**Task item**
Every entry below should be copied exactly, minus the pictures.

Source records
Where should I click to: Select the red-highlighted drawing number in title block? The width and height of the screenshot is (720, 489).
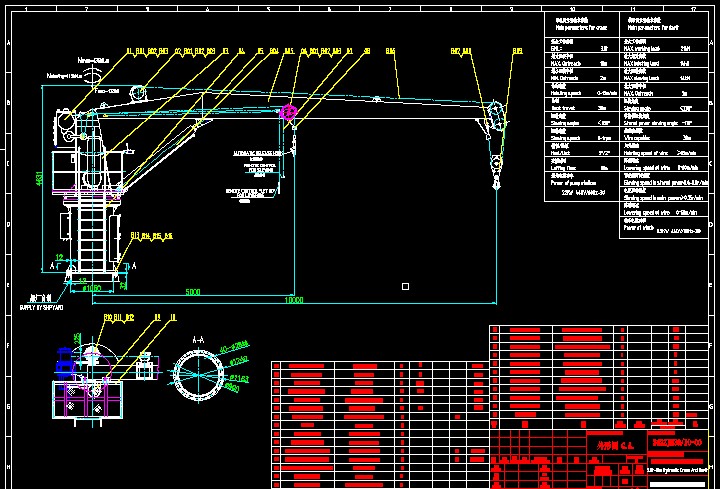[x=679, y=441]
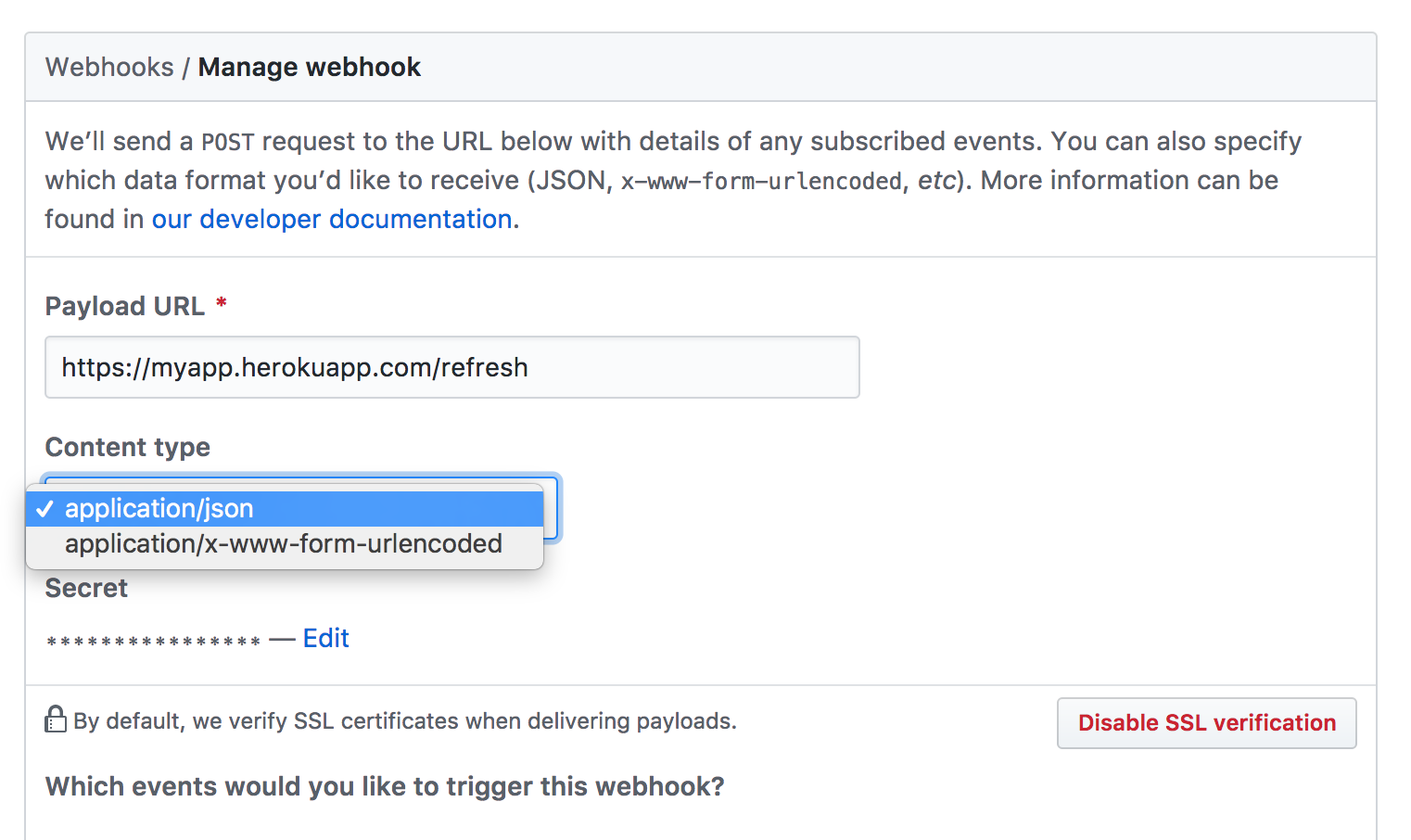1411x840 pixels.
Task: Click the SSL certificates notice text
Action: [405, 721]
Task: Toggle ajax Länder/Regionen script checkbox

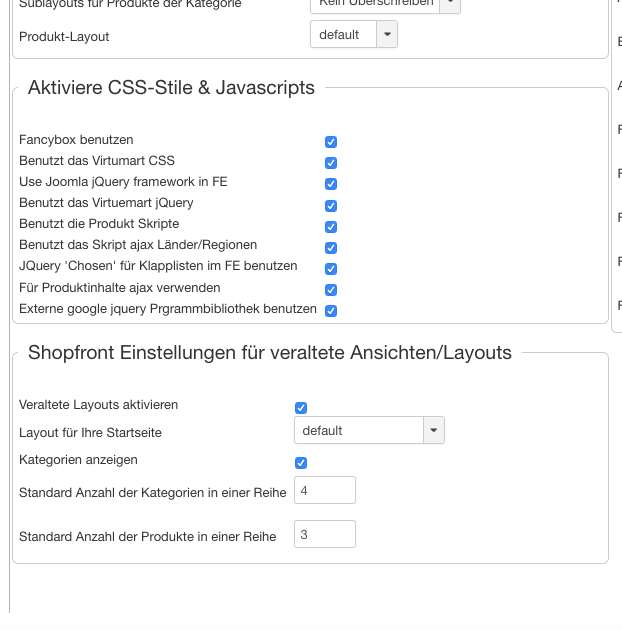Action: [331, 247]
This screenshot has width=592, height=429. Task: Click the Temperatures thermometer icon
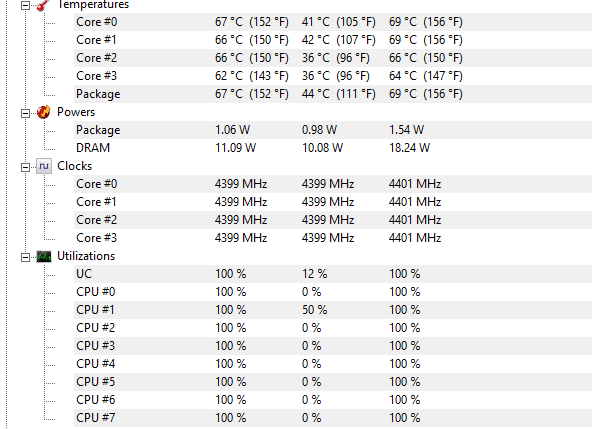pyautogui.click(x=43, y=5)
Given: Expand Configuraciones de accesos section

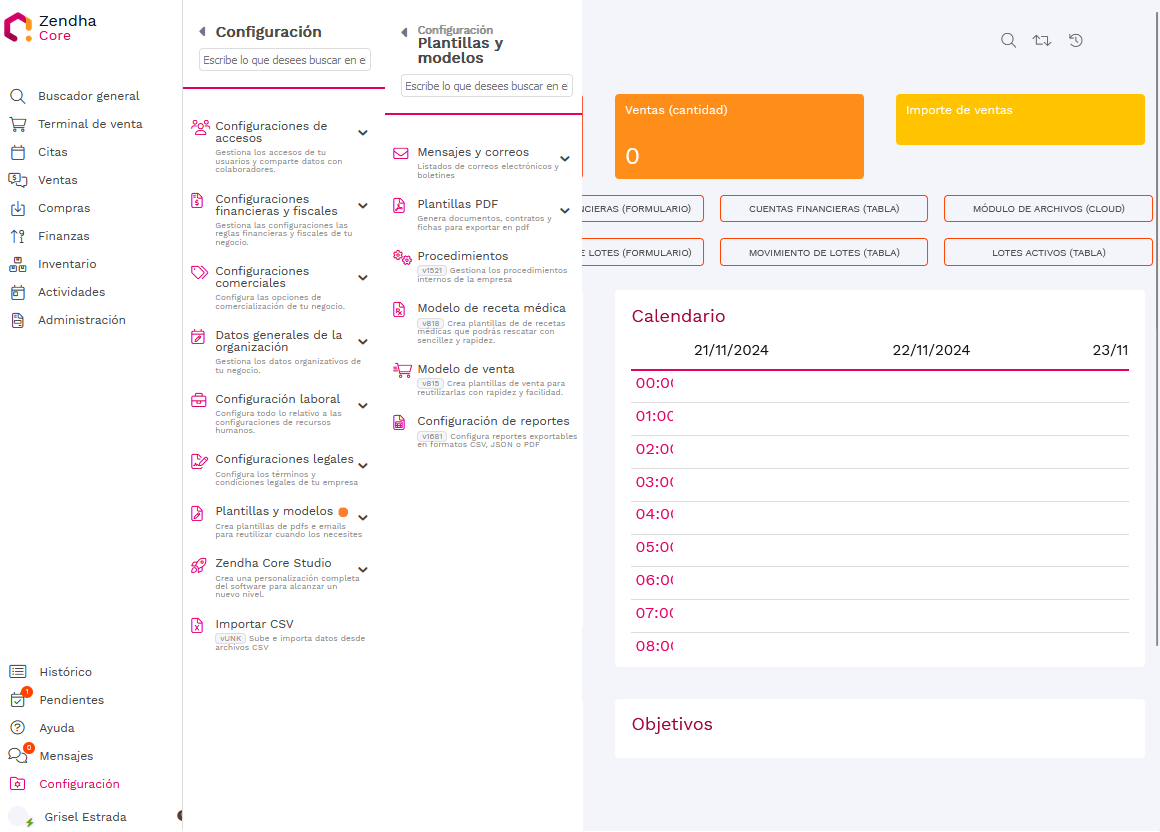Looking at the screenshot, I should click(x=363, y=132).
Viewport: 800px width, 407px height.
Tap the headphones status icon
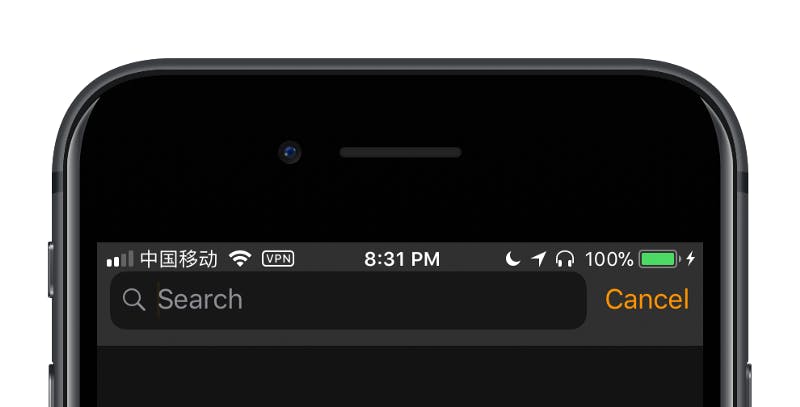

**Task response**
Where should I click to: Select the red-highlighted drawing number in title block? The width and height of the screenshot is (720, 489).
[x=679, y=441]
1411x840 pixels.
Task: Click the SSL certificates notice text
Action: [405, 721]
Task: Toggle ajax Länder/Regionen script checkbox

Action: [331, 247]
This screenshot has width=592, height=429. Task: Click the Temperatures thermometer icon
pyautogui.click(x=43, y=5)
Given: Expand Configuraciones de accesos section

Looking at the screenshot, I should click(x=363, y=132).
Viewport: 800px width, 407px height.
Tap the headphones status icon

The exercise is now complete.